Of which there were now plenty, thought Jane. Bruno was barking at that moment, in fact. Not in alarm, but with doggy excitement about the many strangers in his front yard.

Nora turned toward the sound. “What’s going to happen to him?”

“I don’t know. I guess we’ll have to find someone to take him. And the cats as well.”

“I’m not crazy about cats, but I wouldn’t mind keeping the dog here. Bruno knows us, and he’s always been friendly with my boys. I’d feel safer, having a dog here.”

She might not feel the same way if she knew Bruno was even now digesting morsels of his dead owner’s flesh.

“Do you know if Mr. Gott had any next of kin?” asked Jane.

“He had a son, but he died some years ago, on a foreign trip. His ex-wife’s dead, too, and I’ve never seen any woman there.” Nora shook her head. “It’s an awful thing to think about. Dead for four days and no one even notices. That’s how unconnected he seemed to be.”

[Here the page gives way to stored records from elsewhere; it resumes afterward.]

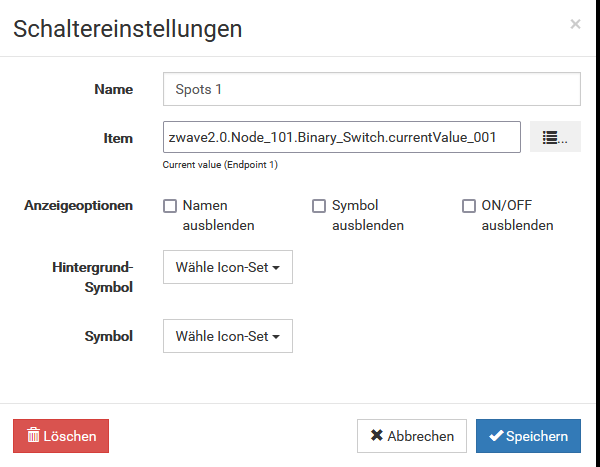
Task: Enable the Namen ausblenden checkbox
Action: 170,206
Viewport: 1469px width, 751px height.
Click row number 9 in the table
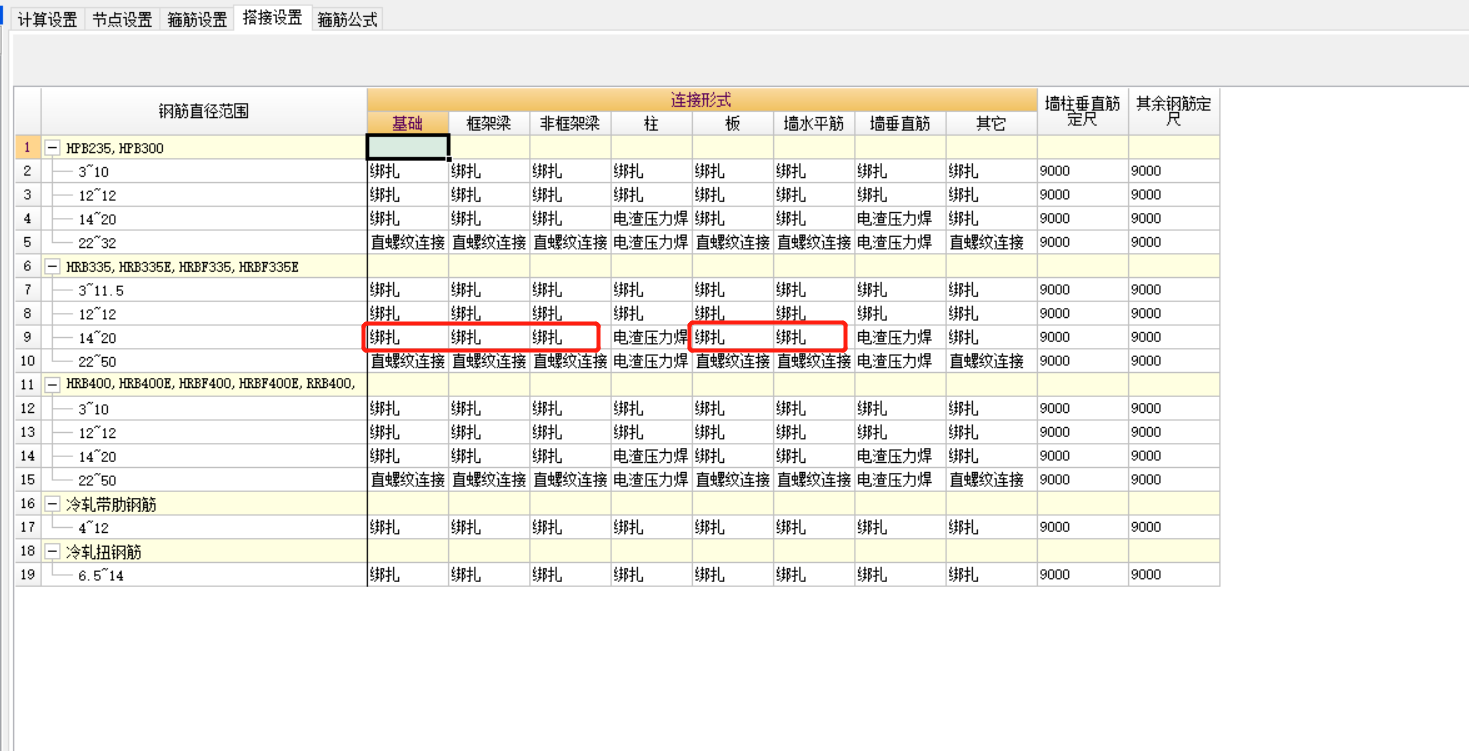pyautogui.click(x=27, y=337)
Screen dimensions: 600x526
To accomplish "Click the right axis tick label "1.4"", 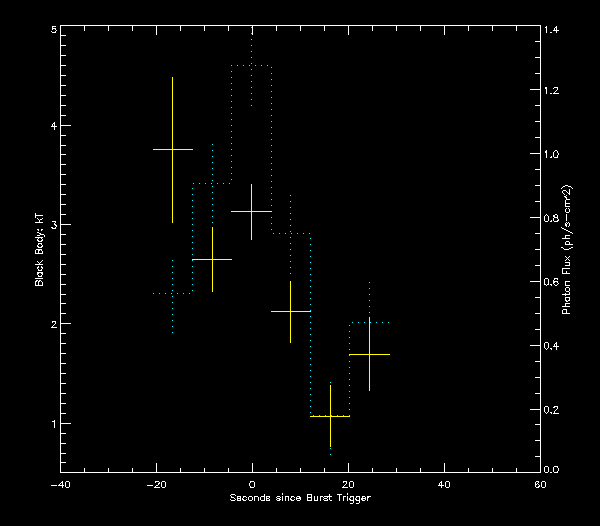I will coord(553,30).
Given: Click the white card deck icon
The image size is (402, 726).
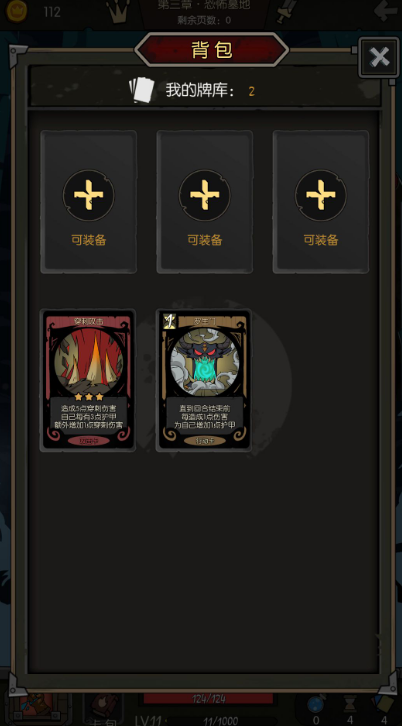Looking at the screenshot, I should pyautogui.click(x=141, y=90).
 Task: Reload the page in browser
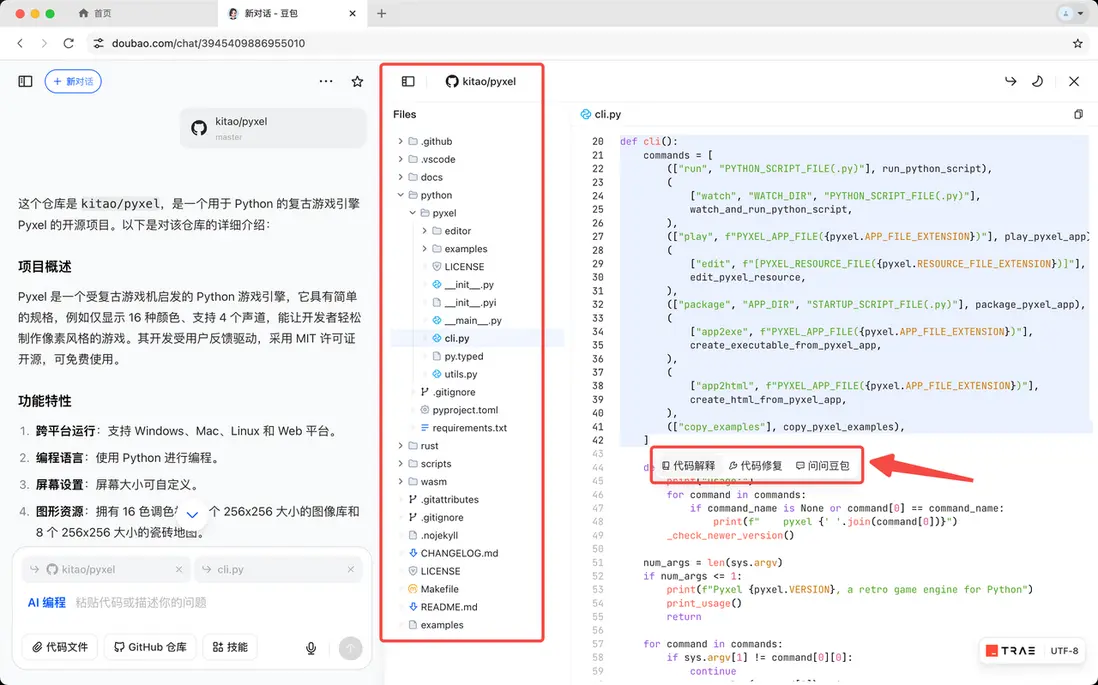[68, 43]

Through the kitchen window, Jane caught a glimpse of Maura, who’d just emerged from Gott’s house and now stood on the sidewalk, checking messages on her cell phone. Like Gott, Maura lived alone, and even now she seemed an isolated figure, standing off by herself. Left to her solitary nature, might Maura one day evolve into another Leon Gott?

The morgue van had arrived, and the first TV crews were scrambling into position outside the police tape. But tonight, after all these cops and criminalists and reporters departed, the crime scene tape would remain, marking the home where a killer had visited. And here, right next door, was a mother alone with her two children.

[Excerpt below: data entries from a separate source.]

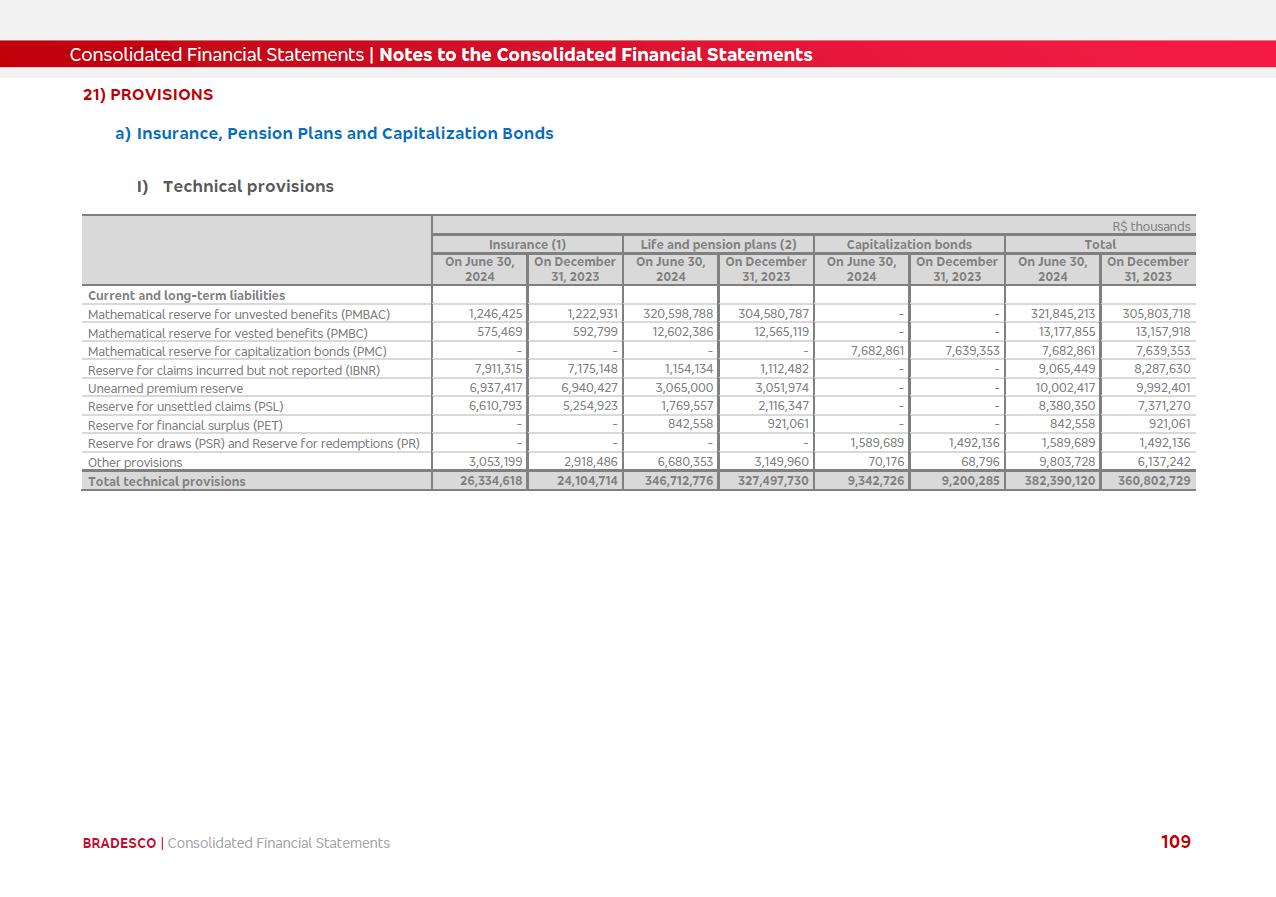The image size is (1276, 897).
Task: Click the "Technical provisions" subsection title
Action: click(x=248, y=187)
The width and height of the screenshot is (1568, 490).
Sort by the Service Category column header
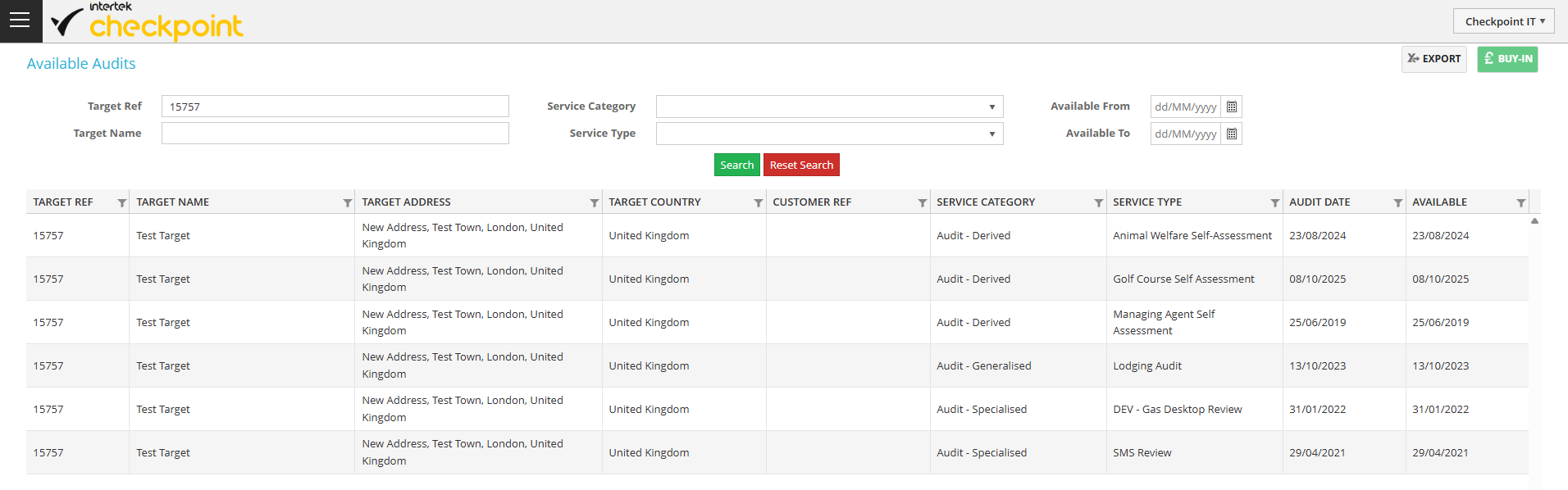(x=985, y=202)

“It wasn’t just random, was it?” said Nora. “Was it someone he knew? What do you think you’re dealing with?”

A monster was what Jane thought as she slipped her pen and notebook into her purse and stood up. “I notice you have a security system, ma’am,” she said. “Use it.”





MAURA CARRIED THE CARDBOARD BOX FROM HER CAR INTO THE house and set it down on the kitchen floor. The gray tabby was mewing pitifully, begging to be released, but Maura kept him contained in the box as she hunted in her pantry for a cat-appropriate meal. She’d had no chance to stop at the grocery store for cat food, had impulsively taken on the tabby because no one else would, and the only alternative was the animal shelter.

And because the cat, by practically grafting himself to her leg, had clearly adopted her.

In the pantry Maura found a bag of dry dog food, left over from Julian’s last visit with his dog, Bear. Would a cat eat dog food? She wasn’t sure. She reached for a can of sardines instead.